Trump did not undervalue the properties when it came time to pay taxes because the tax assessor -- a public servant -- determines the assessed value for purposes of taxation. In NY (and many other states), assessed value for taxation is rarely the same as a market value market appraisal for loan purposes. (Depending upon a the type or use of the real property, the appraised value for loan purposes may also be based upon the cost to reconstruction less depreciation or capitalization of income.)
Tax assessors simply do not have the time or resources to appraise each and every property on an annual basis and often, the tax assessment is based upon the most recent sale, which could have been years ago. In some municipalities, properties are lumped together based upon use and location, and assigned a value that is a composite of similarly situated properties - but not specific to any particularly property - based upon comparative sales over the previous three years. Many municipalities, assess at less than full market value, which is fine as long as all properties in that class are assessed at the same percentage of full market value. In NYC, for example, properties are assessed for tax purpose at 6% to 45% of market value depending upon the property classification.
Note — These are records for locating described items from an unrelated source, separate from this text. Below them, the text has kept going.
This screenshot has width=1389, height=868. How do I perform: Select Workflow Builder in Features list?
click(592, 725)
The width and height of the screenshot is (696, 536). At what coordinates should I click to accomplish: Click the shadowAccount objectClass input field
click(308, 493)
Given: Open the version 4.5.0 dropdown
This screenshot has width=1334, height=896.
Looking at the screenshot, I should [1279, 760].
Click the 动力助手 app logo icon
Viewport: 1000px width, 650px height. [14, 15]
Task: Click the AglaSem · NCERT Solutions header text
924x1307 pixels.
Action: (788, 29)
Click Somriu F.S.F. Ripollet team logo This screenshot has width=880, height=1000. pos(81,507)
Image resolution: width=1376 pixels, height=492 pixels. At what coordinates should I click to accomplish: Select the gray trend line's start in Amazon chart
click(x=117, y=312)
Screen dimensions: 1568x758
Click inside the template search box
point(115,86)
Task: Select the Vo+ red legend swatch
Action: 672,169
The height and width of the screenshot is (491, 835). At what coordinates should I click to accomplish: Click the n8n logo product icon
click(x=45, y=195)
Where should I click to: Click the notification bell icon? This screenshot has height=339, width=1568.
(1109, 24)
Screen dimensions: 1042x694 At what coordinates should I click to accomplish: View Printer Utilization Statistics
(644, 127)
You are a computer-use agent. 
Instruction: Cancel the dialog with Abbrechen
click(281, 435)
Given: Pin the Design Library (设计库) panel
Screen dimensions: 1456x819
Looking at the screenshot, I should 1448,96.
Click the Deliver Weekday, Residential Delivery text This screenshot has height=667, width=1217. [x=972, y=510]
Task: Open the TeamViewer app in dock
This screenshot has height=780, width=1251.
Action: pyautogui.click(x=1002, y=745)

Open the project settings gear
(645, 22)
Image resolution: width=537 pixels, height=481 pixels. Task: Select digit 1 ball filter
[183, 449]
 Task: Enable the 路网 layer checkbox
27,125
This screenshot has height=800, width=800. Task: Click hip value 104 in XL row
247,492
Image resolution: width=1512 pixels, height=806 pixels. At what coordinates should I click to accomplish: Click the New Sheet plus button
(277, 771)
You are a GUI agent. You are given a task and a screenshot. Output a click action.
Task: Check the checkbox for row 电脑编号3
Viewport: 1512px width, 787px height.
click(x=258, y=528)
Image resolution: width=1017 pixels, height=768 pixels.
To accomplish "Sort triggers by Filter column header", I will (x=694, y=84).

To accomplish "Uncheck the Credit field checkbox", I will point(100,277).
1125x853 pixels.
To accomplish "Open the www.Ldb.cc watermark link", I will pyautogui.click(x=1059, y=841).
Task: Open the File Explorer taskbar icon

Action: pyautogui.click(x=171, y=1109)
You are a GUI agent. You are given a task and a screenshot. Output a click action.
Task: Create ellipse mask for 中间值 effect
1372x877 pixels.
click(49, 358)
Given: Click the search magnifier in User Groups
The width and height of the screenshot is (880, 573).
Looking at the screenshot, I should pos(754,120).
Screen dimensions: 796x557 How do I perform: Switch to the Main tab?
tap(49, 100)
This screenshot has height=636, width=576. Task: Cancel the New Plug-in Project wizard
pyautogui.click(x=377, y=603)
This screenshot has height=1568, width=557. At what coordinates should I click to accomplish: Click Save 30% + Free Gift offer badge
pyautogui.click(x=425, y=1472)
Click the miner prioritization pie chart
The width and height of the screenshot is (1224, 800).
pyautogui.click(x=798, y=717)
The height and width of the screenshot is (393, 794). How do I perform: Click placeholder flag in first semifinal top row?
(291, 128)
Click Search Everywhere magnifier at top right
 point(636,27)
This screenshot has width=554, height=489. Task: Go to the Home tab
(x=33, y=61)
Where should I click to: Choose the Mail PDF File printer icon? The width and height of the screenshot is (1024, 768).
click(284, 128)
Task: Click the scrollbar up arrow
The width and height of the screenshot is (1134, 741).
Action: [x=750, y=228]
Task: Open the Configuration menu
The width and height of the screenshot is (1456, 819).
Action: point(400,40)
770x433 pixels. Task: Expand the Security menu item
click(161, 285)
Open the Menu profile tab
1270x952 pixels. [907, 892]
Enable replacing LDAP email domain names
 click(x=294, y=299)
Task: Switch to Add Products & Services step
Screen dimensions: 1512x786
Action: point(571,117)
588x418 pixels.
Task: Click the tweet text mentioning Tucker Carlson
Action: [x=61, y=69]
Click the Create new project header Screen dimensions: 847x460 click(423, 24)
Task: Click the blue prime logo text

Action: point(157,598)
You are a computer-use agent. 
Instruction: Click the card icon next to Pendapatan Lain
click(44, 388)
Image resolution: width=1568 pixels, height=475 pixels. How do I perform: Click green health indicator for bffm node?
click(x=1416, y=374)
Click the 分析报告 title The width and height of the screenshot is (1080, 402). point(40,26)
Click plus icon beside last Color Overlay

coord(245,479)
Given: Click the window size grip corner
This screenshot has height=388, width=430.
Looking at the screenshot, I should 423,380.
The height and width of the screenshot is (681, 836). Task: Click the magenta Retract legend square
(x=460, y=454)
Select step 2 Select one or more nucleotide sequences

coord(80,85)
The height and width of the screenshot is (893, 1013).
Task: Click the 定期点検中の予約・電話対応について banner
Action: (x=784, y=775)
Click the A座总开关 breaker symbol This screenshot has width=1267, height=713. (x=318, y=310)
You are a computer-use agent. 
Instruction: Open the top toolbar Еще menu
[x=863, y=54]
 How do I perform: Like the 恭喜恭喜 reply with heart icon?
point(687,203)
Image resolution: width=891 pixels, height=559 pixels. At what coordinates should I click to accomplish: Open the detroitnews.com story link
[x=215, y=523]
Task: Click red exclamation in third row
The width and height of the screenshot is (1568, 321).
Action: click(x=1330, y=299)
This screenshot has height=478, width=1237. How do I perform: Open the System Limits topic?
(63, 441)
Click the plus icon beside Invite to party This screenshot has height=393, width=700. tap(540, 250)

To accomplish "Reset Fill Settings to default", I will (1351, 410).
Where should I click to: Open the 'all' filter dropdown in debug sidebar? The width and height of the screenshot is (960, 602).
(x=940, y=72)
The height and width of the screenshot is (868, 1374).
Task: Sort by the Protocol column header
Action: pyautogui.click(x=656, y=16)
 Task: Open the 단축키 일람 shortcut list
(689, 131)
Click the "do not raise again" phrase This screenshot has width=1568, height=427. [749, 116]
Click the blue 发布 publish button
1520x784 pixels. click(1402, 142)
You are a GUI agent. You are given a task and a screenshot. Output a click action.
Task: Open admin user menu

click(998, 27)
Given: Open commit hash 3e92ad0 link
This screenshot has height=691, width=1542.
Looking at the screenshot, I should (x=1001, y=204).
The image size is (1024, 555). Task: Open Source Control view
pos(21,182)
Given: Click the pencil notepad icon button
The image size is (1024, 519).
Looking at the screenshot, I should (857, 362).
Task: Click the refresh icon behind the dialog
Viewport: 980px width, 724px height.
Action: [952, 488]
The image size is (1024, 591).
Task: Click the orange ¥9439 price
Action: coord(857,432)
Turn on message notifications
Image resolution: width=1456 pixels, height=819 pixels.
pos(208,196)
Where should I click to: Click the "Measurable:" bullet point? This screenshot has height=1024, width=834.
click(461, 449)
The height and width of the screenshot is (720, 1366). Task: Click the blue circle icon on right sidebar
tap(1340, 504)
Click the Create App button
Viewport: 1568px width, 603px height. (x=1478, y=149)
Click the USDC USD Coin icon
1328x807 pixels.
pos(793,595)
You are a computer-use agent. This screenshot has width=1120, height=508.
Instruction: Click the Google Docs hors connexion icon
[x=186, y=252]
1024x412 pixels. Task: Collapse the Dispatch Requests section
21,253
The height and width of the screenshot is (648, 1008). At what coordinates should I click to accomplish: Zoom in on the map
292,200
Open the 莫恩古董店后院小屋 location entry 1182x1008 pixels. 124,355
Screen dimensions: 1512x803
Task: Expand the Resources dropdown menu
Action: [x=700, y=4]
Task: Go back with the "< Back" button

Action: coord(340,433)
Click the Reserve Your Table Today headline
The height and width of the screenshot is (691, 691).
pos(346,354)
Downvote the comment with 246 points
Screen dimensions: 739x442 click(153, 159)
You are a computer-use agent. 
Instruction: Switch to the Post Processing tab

A single family home with a market value of $1,000,000 would have a taxable value of $60,000, and a multi-unit residential property with a market value of $10,000,000 would have a taxable value of $4,500,000. In addition, some municipalities limit the year-over-year increase in taxable assessed value, and as a result, when market values are rapidly rising the difference between taxable value and market value will grow larger. Using the above example, NYC limits the increase in assessed value for single family residences to 6% per year, not to exceed 20% over five years. Assume that market values increase 50% over five years. In year one, the $1,000,000 single family residence has an assessed value of $60,000. Five years later, the property has a market value of $1,500,000, but the assessed value is capped at $72,000, instead of $90,000 (6% of $1.5 million).
The point of this lesson is that determining assessed values can be complicated and rarely does the assessed value equal anything close to market value, which is why dumb-ass liberal judges and late night talk show hosts should not be opining on things they no nothing about.
Oh?
No government property assessors in NY state?